You need to be more specific when asking for input such as “hey I wear a Mc Donald’s uniform, don’t drive a car/ ride a bus and in my area there are a lot of drug related robberies”. This would tell me you need something small enough that you can carry while working, something that has enough capacity to take out 1 to 3 bad guys and of a caliber large enough to kill a bad guy jacked up on drugs.

We can name off all types of pistols and calibers but with out a self risk assessment and some honest (this is my threats, my environment, my daily activity, my daily attire ect) I think its safe to say we are all pissing in the wind.

A shit load of great advice and a wealth of experience in this thread…. I would use it to the best of my ability, by putting the necessary info out on the table so these professionals can give you the proper advice.


----------



## HOLLiS (Jun 29, 2010)

Someone needs a hug.


Also well said.   A lot of people don't get to shoot a lot of firearms, so how does one find out.   JAB, pretty much says hows.


----------



## JBS (Jun 29, 2010)

J.A.B. said:


> Interesting how these best CCW threads always start off okay and inevitably turn into my gun is better then yours, or this caliber is better then this one threads.
> 
> Something that really bugs the shit out of me is the “it’s comfortable” comments. I don’t think a pistol, more over a defense pistol should be based on how comfortable it is to shoot. Firearms by nature are not comfortable; it’s a piece of equipment that allows a controlled explosion to push a projectile out. Nothing comfortable about that! The only comfort involved should be in your proficiency with that firearm and your confidence in its performance. That is not based on any brand or model, but on your knowledge of the firearm you have and the amount of training you put into your performance with that firearm.
> 
> ...



Roger that, JAB.  I actually started off with a long post- with those kind of details, and then deleted it.  I was visiting a Ranger buddy of mine here in N.C. who is an avid gun collector, and I asked for some advice from him, regarding the Glock 30.  His advice was "don't get paralysis by analysis".  So when I came back here and started typing, his voice echoed in my head, and I deleted what I wrote and just broke it down with just the "nitty gritty".

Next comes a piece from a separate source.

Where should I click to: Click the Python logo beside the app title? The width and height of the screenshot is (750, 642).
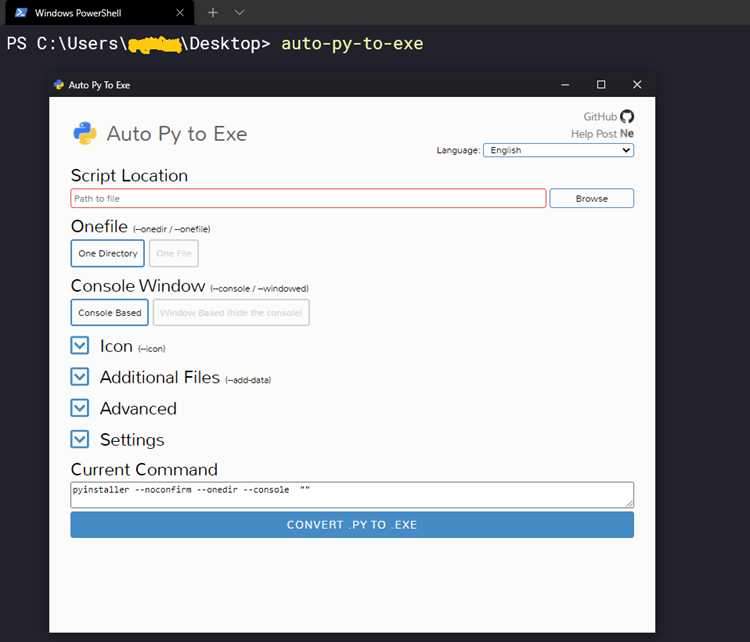pos(85,133)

As for the thread degrading to a "my gun is better than yours", I didn't notice that happening, but there might have been some posts deleted, however.  I did my best to spell it out right in the first sentence of the opening post: "In your opinion".  I hope nobody gets offended, and a bunch of hardcore military and Law Enforcement vets can have this discussion without allowing that to happen.  If anybody has anything of value to say on this subject it is this crew right here.


As to the subject being beaten to death, I did a search on the subject, and didn't find one on this subject, and wanted to avoid hijacking another thread on a similar subject(dealing with various concealed CARRY METHODS).  Again, there might have been some threads on specific firearms that got deleted that I missed out on.   There aren't any threads on it anymore that I'm aware of.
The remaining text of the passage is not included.